My department chair is Catholic, so I related this story to him complete with character description.  This caused him to related a story the priest at the Newman Center had told about one of the young men there.
The priest had been warning the young man about premarital sex, and the young man had replied.
“This isn’t premarital sex,” he’d said. “I’m not going to marry any of these girls.”
My chair opined this was probably the same guy. Surely there couldn’t be two.
Surely not.
Regardless, the character is consistent.  

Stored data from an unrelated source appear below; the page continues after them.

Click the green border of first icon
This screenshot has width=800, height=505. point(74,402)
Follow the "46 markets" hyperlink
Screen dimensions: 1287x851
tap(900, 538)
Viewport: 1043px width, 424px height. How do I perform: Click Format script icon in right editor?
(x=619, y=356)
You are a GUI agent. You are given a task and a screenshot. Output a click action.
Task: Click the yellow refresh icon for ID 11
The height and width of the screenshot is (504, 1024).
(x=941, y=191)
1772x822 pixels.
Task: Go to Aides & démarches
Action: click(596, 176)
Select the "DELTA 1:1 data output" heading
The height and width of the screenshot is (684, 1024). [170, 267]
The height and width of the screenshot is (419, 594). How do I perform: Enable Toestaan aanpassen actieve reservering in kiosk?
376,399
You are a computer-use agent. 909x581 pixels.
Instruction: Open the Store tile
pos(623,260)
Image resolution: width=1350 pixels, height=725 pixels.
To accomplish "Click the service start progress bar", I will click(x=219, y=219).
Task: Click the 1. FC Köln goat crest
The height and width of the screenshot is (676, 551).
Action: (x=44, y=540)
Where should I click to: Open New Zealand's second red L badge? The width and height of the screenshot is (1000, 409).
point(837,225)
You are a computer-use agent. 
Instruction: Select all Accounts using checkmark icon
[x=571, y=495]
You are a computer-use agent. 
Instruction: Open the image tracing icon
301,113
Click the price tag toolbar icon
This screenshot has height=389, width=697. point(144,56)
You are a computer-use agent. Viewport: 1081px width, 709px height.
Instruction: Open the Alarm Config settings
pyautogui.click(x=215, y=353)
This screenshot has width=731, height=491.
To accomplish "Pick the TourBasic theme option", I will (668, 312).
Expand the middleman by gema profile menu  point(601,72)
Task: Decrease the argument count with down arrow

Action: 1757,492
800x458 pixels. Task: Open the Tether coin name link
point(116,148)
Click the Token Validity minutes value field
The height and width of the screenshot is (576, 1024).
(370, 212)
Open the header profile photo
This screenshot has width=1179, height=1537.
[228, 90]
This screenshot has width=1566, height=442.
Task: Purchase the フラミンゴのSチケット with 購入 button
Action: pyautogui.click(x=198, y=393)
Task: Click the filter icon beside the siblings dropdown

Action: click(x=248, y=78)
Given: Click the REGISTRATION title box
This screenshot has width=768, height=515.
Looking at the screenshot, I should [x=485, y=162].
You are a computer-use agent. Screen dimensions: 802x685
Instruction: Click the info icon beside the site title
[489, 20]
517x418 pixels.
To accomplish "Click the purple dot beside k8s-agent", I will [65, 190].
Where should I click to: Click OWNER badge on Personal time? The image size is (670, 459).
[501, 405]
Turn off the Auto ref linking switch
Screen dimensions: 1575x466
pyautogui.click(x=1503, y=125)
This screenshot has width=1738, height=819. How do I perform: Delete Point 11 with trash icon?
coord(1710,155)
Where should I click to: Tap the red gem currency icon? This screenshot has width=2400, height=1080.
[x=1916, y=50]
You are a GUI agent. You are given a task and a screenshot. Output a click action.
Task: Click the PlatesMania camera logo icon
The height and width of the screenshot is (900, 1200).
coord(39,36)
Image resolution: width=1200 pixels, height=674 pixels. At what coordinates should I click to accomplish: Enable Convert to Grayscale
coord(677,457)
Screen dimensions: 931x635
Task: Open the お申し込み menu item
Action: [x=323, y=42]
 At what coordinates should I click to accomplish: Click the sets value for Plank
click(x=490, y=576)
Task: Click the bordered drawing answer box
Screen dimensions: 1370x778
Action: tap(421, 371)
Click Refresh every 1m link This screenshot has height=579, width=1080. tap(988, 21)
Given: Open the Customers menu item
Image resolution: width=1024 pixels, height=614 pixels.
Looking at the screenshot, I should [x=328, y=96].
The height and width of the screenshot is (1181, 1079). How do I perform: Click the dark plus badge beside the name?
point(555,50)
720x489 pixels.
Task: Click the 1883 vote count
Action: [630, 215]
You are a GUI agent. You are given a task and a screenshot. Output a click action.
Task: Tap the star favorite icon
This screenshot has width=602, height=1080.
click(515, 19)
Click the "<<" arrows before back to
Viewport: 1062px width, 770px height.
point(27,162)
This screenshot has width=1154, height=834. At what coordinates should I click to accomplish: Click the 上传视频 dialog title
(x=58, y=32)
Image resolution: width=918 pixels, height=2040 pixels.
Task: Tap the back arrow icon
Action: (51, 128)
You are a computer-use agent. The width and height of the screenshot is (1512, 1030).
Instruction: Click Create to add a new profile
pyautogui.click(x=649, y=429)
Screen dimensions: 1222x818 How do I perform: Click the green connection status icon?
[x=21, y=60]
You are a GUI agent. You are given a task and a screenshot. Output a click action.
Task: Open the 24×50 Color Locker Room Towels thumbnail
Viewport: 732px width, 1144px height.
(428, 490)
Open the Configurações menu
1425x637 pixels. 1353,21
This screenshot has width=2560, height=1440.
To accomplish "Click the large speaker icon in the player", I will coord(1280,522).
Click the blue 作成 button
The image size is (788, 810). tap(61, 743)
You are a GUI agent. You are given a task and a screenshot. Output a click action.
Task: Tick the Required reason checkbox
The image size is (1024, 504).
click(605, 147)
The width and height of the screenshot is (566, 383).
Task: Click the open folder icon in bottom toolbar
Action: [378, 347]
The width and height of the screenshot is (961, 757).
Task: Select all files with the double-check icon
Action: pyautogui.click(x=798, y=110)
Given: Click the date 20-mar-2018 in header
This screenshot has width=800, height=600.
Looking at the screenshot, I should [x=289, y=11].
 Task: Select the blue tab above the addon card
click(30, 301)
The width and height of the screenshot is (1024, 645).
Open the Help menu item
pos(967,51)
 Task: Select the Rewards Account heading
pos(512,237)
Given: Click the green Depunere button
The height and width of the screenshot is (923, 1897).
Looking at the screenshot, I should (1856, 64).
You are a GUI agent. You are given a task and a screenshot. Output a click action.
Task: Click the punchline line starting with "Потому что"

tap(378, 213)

I bring him up in this piece because, whether he realizes it or not, the nothing less than the species desire to survive is housed within him and is driving him. Finding the right fulcrum of balance for that desire will be very important to his living a good and happy life.  In some manner--either through birth, seeking, or maybe just dating a Catholic girl--he has found a place that teaches a way to find that balance.

The School of Reality

I began with a story about Howard Wolowitz of The Big Bang Theory.  His character, not unlike the butterfly he ate, has undergone a metamorphosis. At the beginning of the series, even though he had the technical expertise of an engineer, he was very much ignorant of anything to do with real women.  This was in spite of a great curiosity about certain aspects to say the least.
This is being remedied. He is receiving an education in this area, as most men do, from a real woman, his girlfriend, Bernadette.
Tradition has a way setup for this education to take place.  The first step is to be born into a home with loving parents from which one can learn the roles of the sexes and how they interact with one another. One is then taught a framework about courtship, marriage, and fidelity.  Howard is missing big parts of that framework. His father left the family so he didn’t have a model to follow.
But, regardless, nature has driven him out of himself and to a real woman who is by no means a doormat.  This is important. Iron sharpens iron as they say.  While a marriage shouldn’t, by any means,  be a continual battle neither should one spouse simply be a ditto stamp. That core within Bernadette, that “I am” she has that matches his is helping him to become a full human man as opposed to the mockery of a man that he had been.